# Low Country Redfish Flies



## BrownDog (Jun 22, 2019)

Most of my fly fishing right now has been around the the last half of the outgoing and the first bit of the incoming.
Go to fly right now is a brown Kwan with either an olive or tan tail. I will slowly work up in size and bulk to the flies as the water warms.

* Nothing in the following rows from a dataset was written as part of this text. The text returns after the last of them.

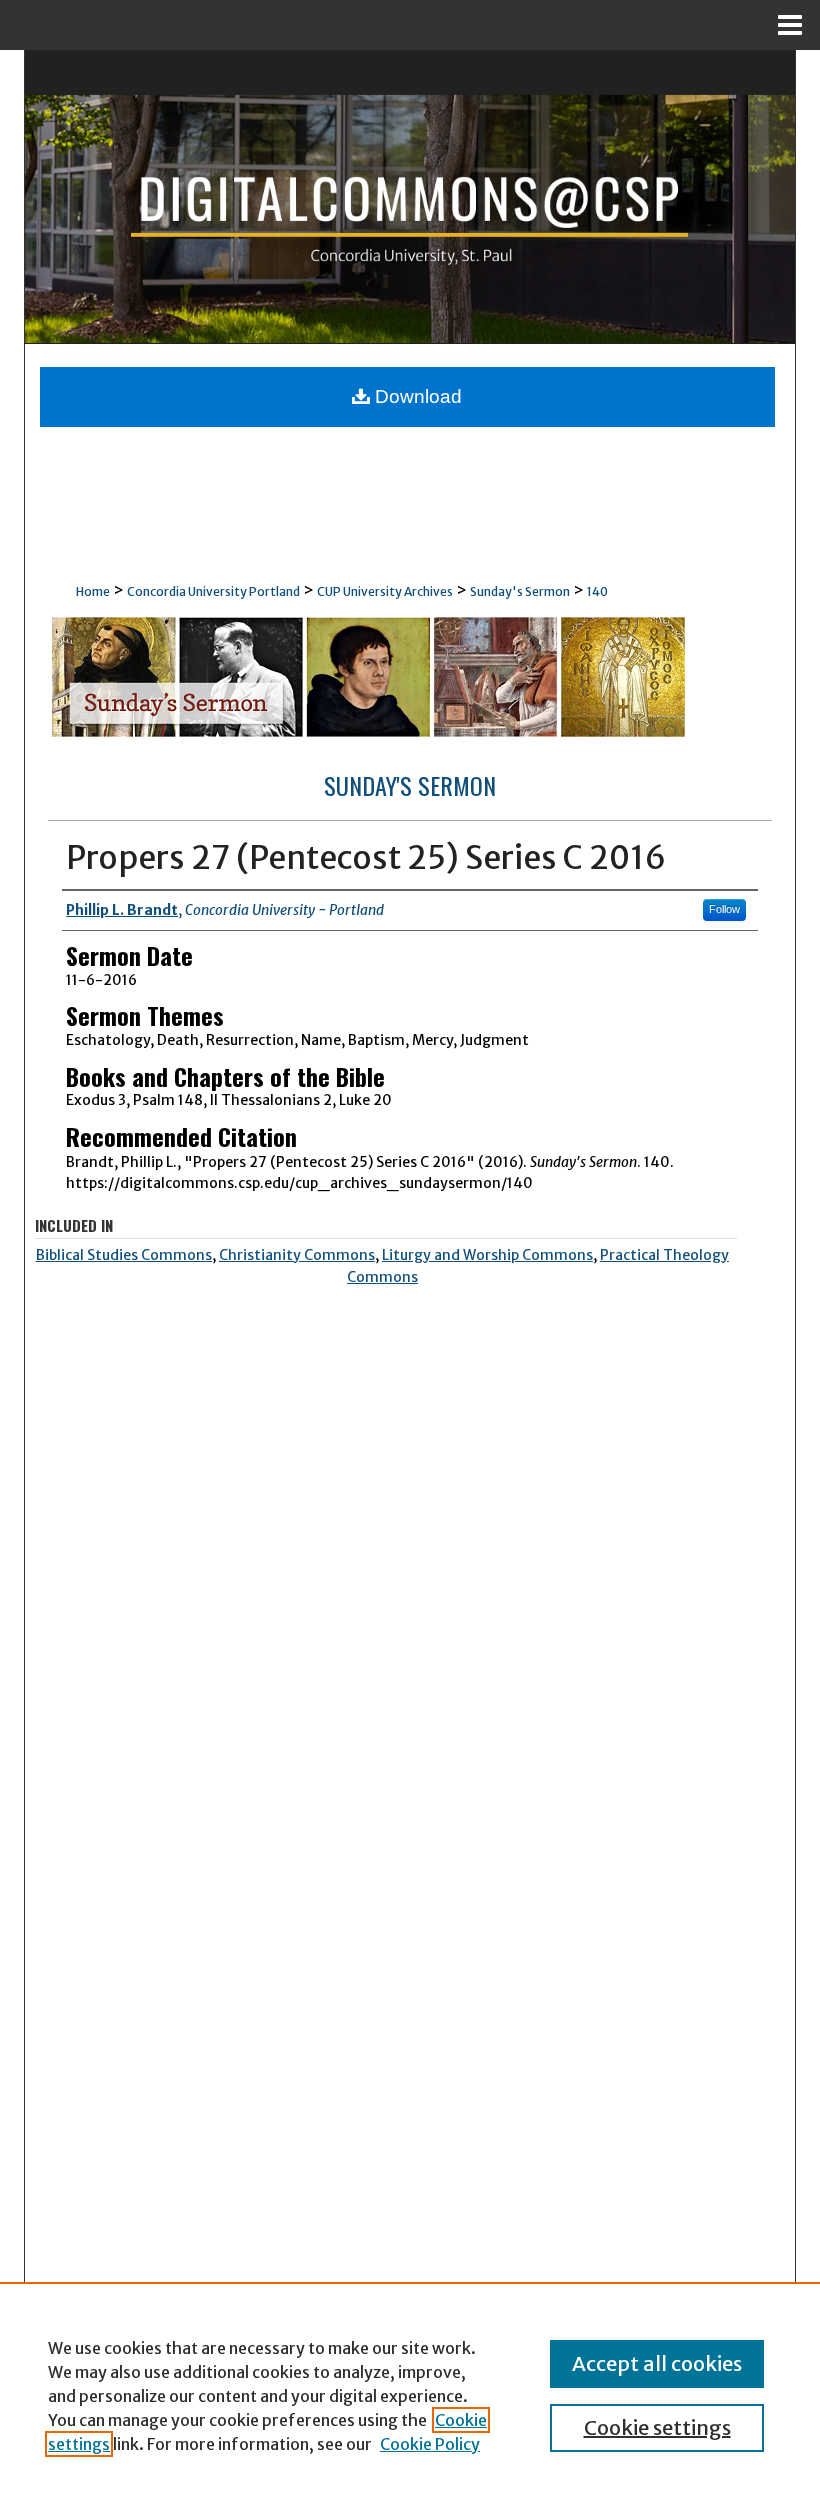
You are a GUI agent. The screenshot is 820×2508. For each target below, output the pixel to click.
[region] (410, 2395)
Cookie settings (657, 2427)
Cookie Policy (430, 2444)
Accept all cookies (657, 2363)
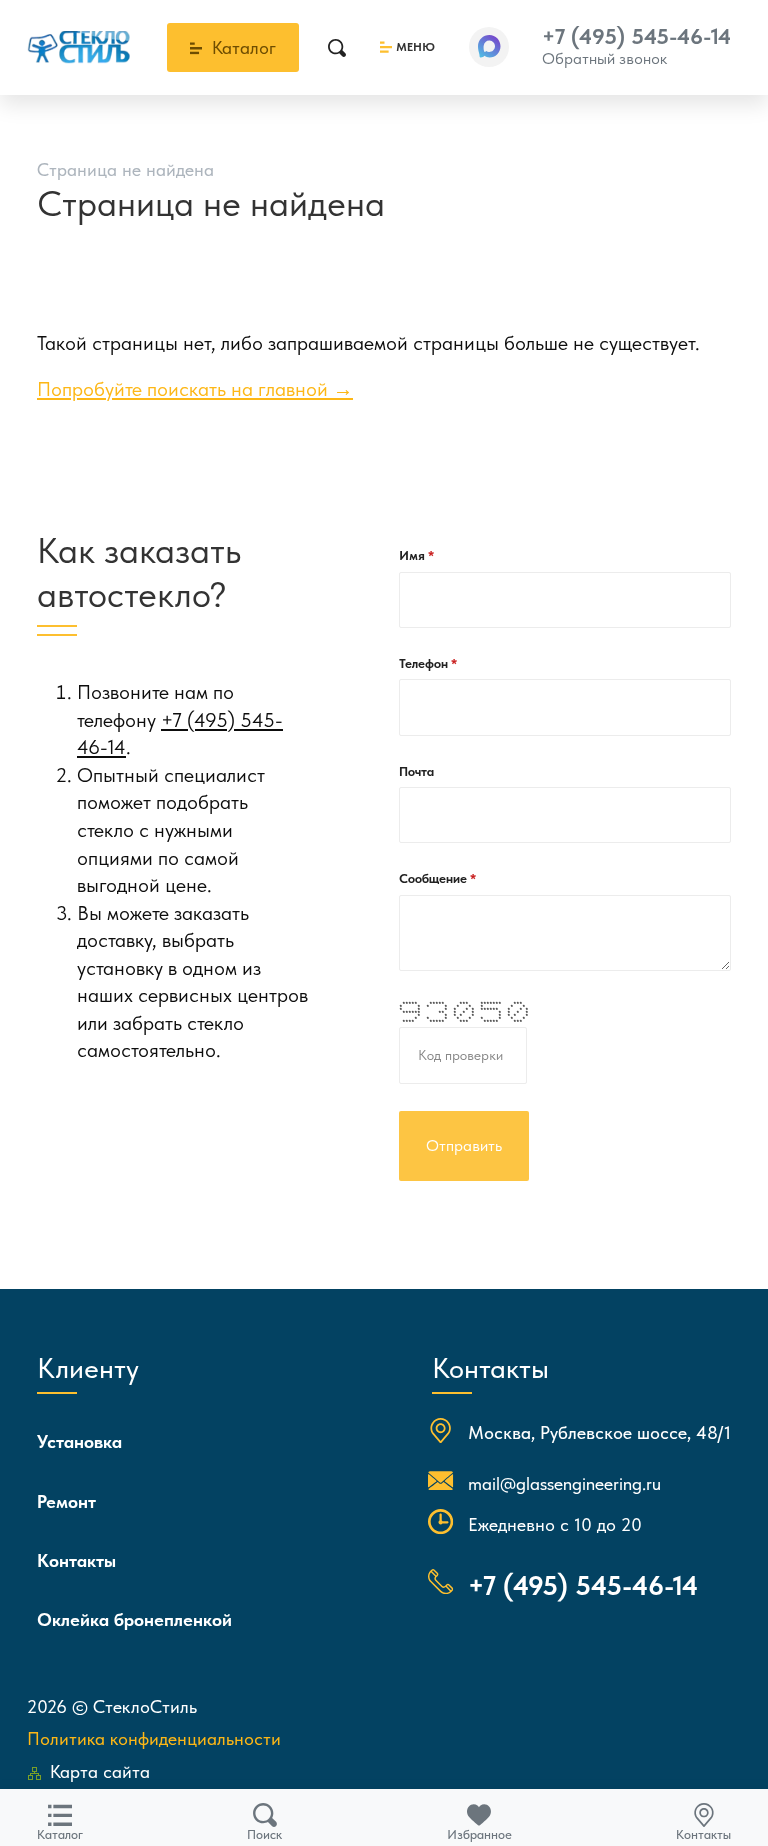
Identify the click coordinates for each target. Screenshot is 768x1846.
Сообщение (434, 878)
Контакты (76, 1560)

A dark colored clouser is also rarely the wrong choice.


----------



## citadelmarineservices (Jan 22, 2021)

Unlike Brown dog said, you can actually fly fish at any stage of the tide, no matter the time of year or conditions if you figure out where to look. As for fly choice, the way it looks does not matter nearly as much as choosing the appropriate weight/color for the situation. Clear water=light color murky water=dark color. Best to err on the side of less weight usually unless you like spooking fish.
Also, in my opinion all redfish flies need a weed guard.


----------



## dawgdoc1 (Nov 8, 2008)

citadelmarineservices said:


> Unlike Brown dog said, you can actually fly fish at any stage of the tide, no matter the time of year or conditions if you figure out where to look. As for fly choice, the way it looks does not matter nearly as much as choosing the appropriate weight/color for the situation. Clear water=light color murky water=dark color. Best to err on the side of less weight usually unless you like spooking fish.
> Also, in my opinion all redfish flies need a weed guard.


Love these and Brown dog's flies too. Just lurking but great job yáll


----------



## ShaggyPalm (Sep 30, 2021)

BrownDog said:


> Most of my fly fishing right now has been around the the last half of the outgoing and the first bit of the incoming.
> Go to fly right now is a brown Kwan with either an olive or tan tail. I will slowly work up in size and bulk to the flies as the water warms.
> 
> A dark colored clouser is also rarely the wrong choice.
> ...


Agreed. Olive clouser is always solid for reds.


----------



## Drifter (Dec 13, 2018)

citadelmarineservices said:


> Unlike Brown dog said, you can actually fly fish at any stage of the tide, no matter the time of year or conditions if you figure out where to look. As for fly choice, the way it looks does not matter nearly as much as choosing the appropriate weight/color for the situation. Clear water=light color murky water=dark color. Best to err on the side of less weight usually unless you like spooking fish.
> Also, in my opinion all redfish flies need a weed guard.


Everything he said, except I like heavy flies. Unless Im just looking for tailers I like a heavy fly.


----------